January 4th, 2012
11:55 AM ET
WASHINGTON (CNNMoney) - In a move that has angered Republicans, President Obama is expected on Wednesday to make a recess appointment of Richard Cordray to be the first director of the Consumer Financial Protection Bureau, sidestepping the Senate confirmation process, a senior administration official tells CNN.
The president is expected to make the official announcement at a 1:15 p.m. ET speech in Ohio, where Cordray served as attorney general.
Last month, the Senate failed to muster enough votes to take up confirmation of Cordray to run the consumer bureau, with all but one Republican voting against the move. At the time, President Obama hinted that was considering such a recess appointment.
News of the impending recess appointment spurred a flurry of angry statements from GOP leaders who have been trying to block a recess appointment for more than seven months.
"President Obama, in an unprecedented move, has arrogantly circumvented the American people by 'recess' appointing Richard Cordray as director of the new CFPB," said Senate Minority Leader Mitch McConnell in a statement.
At stake are vast new powers the Consumer Financial Protection Bureau can't wield without a director. For example, the bureau can't regulate financial products from non-banks, including student loan providers, debt collectors, payday lenders and check cashers.

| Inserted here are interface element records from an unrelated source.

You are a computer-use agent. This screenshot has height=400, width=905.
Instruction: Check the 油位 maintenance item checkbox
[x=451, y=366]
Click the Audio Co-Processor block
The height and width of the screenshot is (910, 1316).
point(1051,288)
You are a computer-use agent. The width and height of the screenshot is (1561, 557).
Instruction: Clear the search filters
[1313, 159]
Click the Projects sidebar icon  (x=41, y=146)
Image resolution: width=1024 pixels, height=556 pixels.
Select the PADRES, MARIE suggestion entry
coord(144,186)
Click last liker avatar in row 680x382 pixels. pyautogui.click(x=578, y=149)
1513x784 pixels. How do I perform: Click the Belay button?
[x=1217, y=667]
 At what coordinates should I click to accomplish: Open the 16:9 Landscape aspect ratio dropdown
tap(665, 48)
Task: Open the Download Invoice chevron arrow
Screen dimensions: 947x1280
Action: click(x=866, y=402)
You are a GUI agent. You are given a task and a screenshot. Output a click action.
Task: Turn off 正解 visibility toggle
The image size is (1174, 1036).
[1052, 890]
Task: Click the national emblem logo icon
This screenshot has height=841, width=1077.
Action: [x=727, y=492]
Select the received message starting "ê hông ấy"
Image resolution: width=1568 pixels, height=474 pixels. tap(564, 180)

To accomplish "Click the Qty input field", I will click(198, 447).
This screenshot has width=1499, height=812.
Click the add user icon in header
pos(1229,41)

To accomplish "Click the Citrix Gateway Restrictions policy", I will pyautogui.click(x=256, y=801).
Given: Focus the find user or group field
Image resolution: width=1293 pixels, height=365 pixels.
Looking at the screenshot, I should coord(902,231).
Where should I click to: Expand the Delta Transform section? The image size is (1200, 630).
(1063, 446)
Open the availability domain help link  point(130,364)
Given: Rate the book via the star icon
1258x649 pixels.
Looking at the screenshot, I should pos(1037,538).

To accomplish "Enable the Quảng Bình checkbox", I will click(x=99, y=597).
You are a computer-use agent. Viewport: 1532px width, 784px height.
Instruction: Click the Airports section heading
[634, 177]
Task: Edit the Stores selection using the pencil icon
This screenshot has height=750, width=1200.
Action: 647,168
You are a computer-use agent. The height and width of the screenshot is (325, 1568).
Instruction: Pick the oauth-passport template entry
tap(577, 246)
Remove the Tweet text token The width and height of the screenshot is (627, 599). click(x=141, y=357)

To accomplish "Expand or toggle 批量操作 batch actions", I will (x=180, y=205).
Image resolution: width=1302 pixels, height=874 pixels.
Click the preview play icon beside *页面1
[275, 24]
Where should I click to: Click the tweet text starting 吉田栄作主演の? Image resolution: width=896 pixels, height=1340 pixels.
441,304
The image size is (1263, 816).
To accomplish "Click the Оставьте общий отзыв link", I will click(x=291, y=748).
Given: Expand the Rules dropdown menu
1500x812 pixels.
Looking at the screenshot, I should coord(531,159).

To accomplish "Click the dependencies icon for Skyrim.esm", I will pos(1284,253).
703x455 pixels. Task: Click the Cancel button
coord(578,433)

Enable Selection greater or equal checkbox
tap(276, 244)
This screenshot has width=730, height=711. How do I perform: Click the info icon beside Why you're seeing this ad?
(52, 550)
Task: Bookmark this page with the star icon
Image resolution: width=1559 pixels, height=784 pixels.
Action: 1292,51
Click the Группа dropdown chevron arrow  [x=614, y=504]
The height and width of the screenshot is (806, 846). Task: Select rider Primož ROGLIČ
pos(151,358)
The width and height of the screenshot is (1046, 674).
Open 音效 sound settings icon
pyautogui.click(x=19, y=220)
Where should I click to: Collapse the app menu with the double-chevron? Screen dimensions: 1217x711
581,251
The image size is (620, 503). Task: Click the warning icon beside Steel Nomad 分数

Without a chief, the bureau also can't regulate mortgage originators and servicers, which played a big role in the financial crisis by providing subprime mortgages to families who couldn't afford them.
The move has sharpened tension between the White House and Republicans, who have vowed since May to block confirmation of any director unless they get structural changes to the bureau, which was formed as part of the Wall Street reform law passed last year.
Republicans had been using a little-known procedure to keep the Senate in session - even as it wasn't really conducting any business - in order to stop the president from making recess appointments. Their basis for the move comes from a non-binding Department of Justice brief from 1993 that states Congress should be in recess for more than three days before the president makes an official recess appointment.
Until now, Obama has not tried to challenge the GOP's effort to block his recess appointments. However, legal experts have said they believed Obama had the authority to make such a recess appointment despite Congressional attempts to block him.
GOP leaders say they don't think Obama has the power to make a recess appointment, given their moves. Senate Minority Leader Mitch McConnell said Cordray's appointment is on "uncertain legal territory," in a statement.
And House Speaker John Boehner went a step further stating he expects "courts will find the appointment to be illegitimate," in a statement.
Republicans say their objection to Cordray's nomination has nothing to do with the nominee.
Instead, they want three big changes to how the bureau is overseen. They want to replace the director with a board; make the bureau ask Congress for money each year; and gain more power to overrule the bureau.
–CNN's Adam Aigner-Treworgy contributed to this report.